2nd order one dimensional newtons method?

Question

Can anyone provide me with a credible source for the proof that the one dimensional newtons method for solving non-linear functions is 2nd order?

Answer 1

There is a proof at the link I list below. In fact, I'll sketch a similar proof here. It turns out that 2nd order convergence is actually part of the *derivation* of Newton's method.

Consider a function f(x) and its Taylor series expansion around x = a:

f(x) = f(a) + f'(a) (x-a) + (1/2) f''(a) (x-a)^2 + ...

Say that we have a sequence of real numbers x_0, x_1, x_2, ..., x_n, ... subject to the following three conditions:

1) x_n is "close" to a zero of f(x).
2) x_{n+1} is even "closer," so that we'll approximate f(x_{n+1}) = 0.
3) x_n and x_{n+1} are "close" to each other, so that we'll approximate (x_{n+1} - x_n)^2 = 0.

(The third assumption is 2nd order convergence.) With these assumptions, we'll substitute a = x_n and x = x_{n+1} in the Taylor series expansion above:

f(x_{n+1}) = f(x_n) + f'(x_n) (x_{n+1} - x_n) + (1/2) f''(x_n) (x_{n+1} - x_n)^2 + ...

This simplifies to

0 = f(x_n) + f'(x_n) (x_{n+1} - x_n) + 0

Solving for x_{n+1} in terms of x_n gives

x_{n+1} = x_n - f(x_n) / f'(x_n)

Of course, this is precisely the sequence found in Newton's method.
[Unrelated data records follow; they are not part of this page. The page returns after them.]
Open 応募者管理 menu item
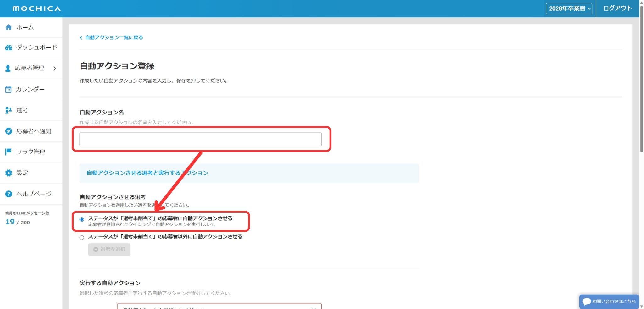The width and height of the screenshot is (644, 309). pyautogui.click(x=29, y=68)
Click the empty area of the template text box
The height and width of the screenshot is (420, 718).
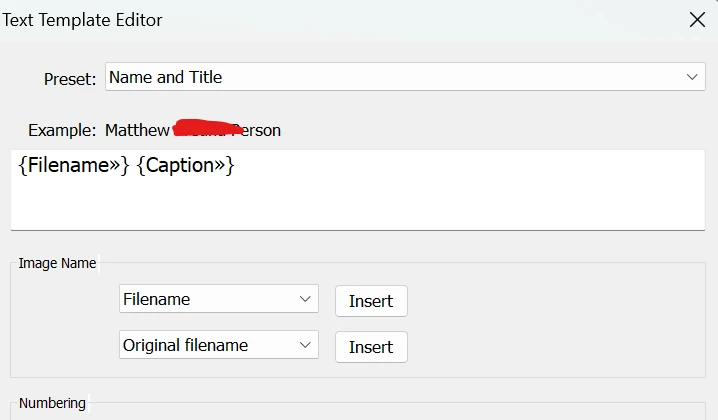[x=360, y=204]
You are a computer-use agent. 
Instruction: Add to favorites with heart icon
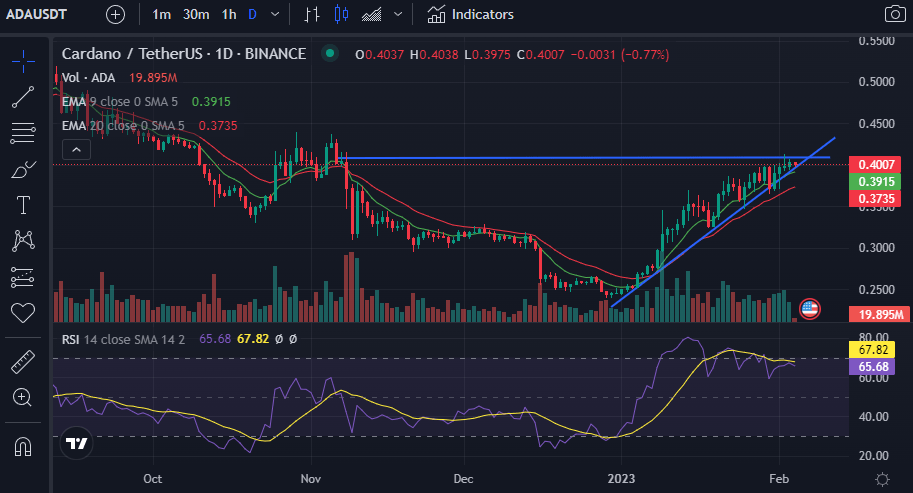click(x=23, y=313)
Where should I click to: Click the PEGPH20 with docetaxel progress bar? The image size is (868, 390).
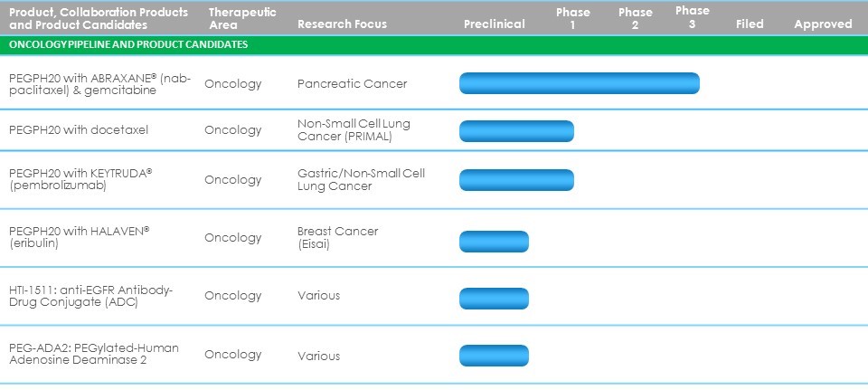point(516,130)
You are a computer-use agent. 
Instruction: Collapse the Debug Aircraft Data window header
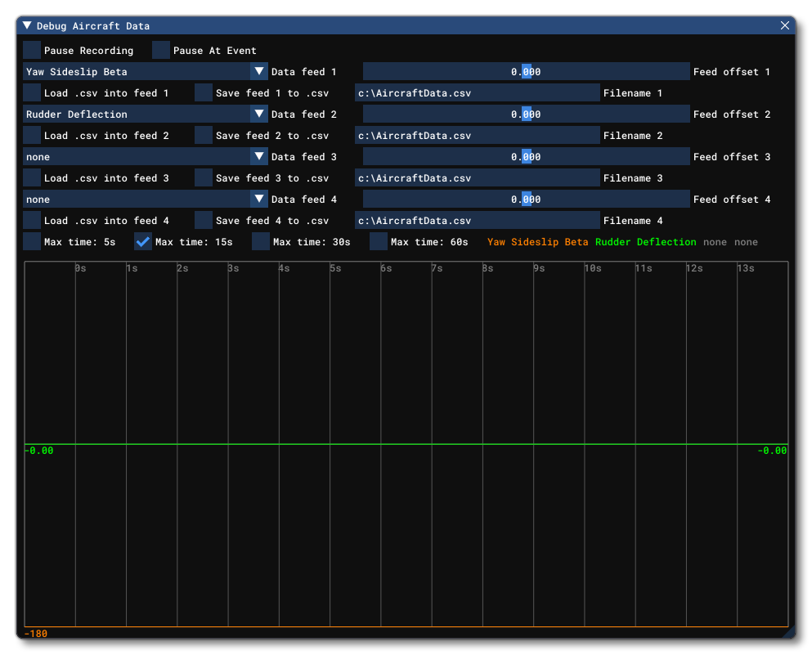point(27,25)
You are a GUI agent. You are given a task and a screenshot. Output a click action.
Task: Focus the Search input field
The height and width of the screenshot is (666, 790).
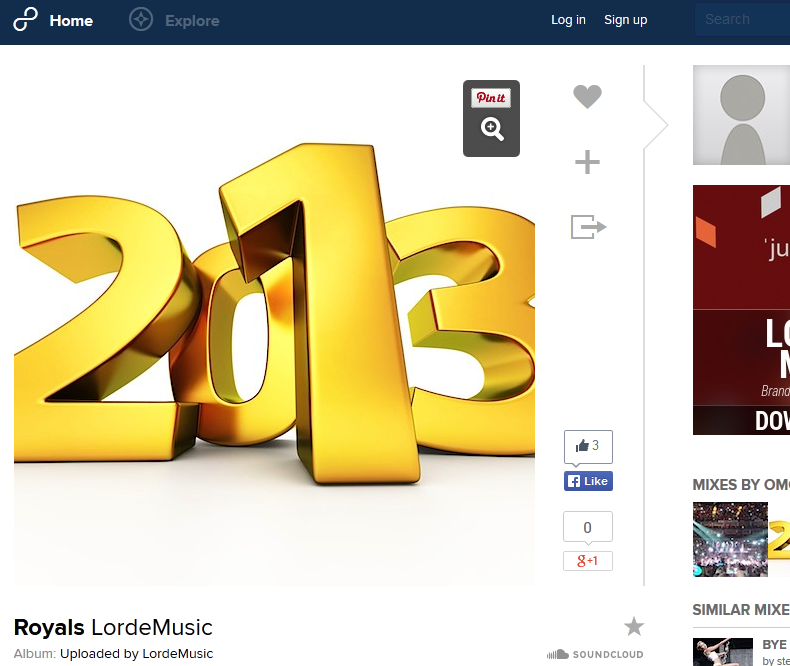[740, 19]
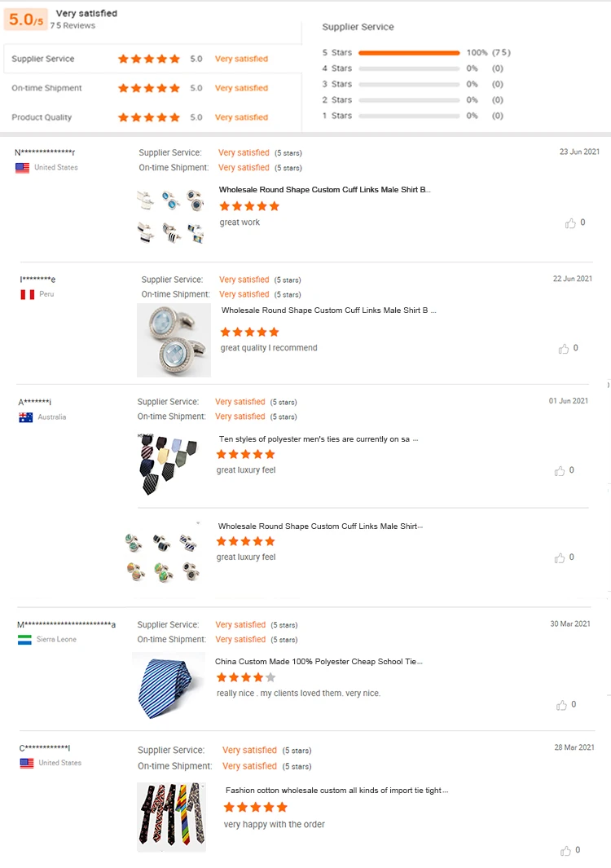
Task: Click thumbs-up on 'great quality I recommend' review
Action: [564, 349]
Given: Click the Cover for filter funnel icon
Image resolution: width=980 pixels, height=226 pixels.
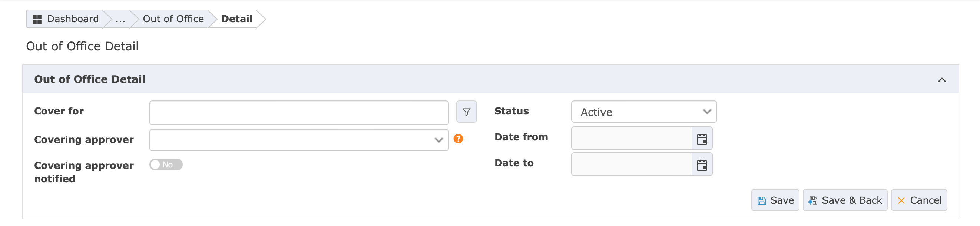Looking at the screenshot, I should pyautogui.click(x=466, y=112).
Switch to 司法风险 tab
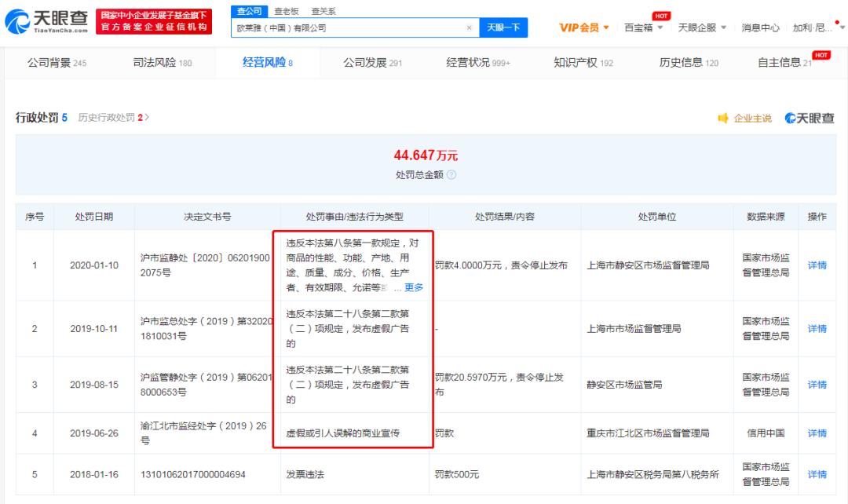Viewport: 848px width, 504px height. 162,63
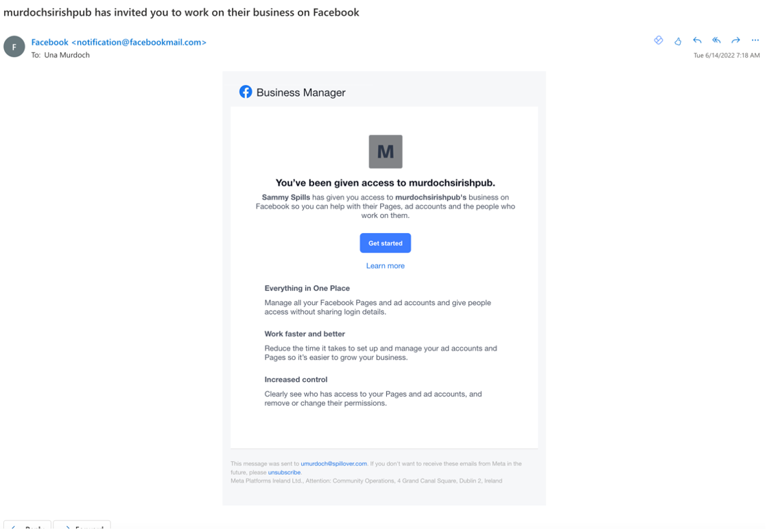Viewport: 767px width, 532px height.
Task: Click the email date Tue 6/14/2022
Action: tap(727, 56)
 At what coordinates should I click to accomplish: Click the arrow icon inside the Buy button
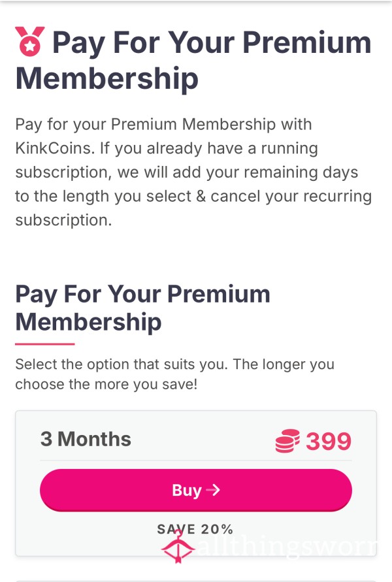point(213,491)
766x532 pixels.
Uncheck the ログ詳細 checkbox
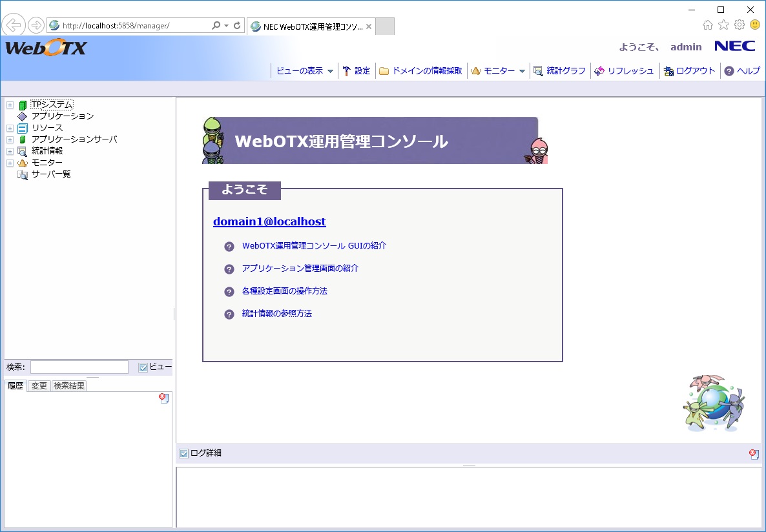184,453
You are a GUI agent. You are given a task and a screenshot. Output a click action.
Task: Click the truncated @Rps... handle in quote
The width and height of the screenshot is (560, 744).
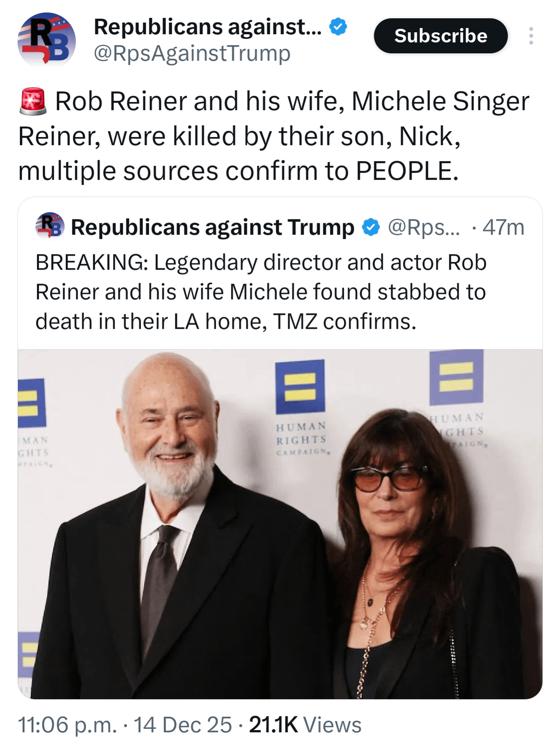[x=424, y=227]
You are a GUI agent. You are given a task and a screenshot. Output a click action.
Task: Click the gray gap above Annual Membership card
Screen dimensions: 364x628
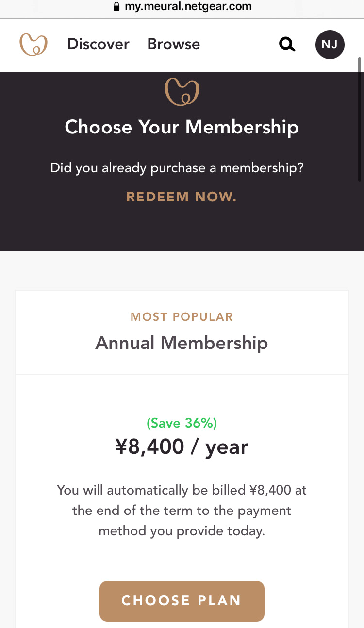point(182,270)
I should mention that this can be generalized to a 3rd order method by assuming (x_{n+1} - x_n)^3 = 0 rather than (x_{n+1} - x_n)^2 = 0. This yields a quadratic equation for x_{n+1}, but the sequence converges remarkably fast. This is usually called Halley's method.

Answer 2

sophisticated matter. try searching at bing and yahoo. that will could help!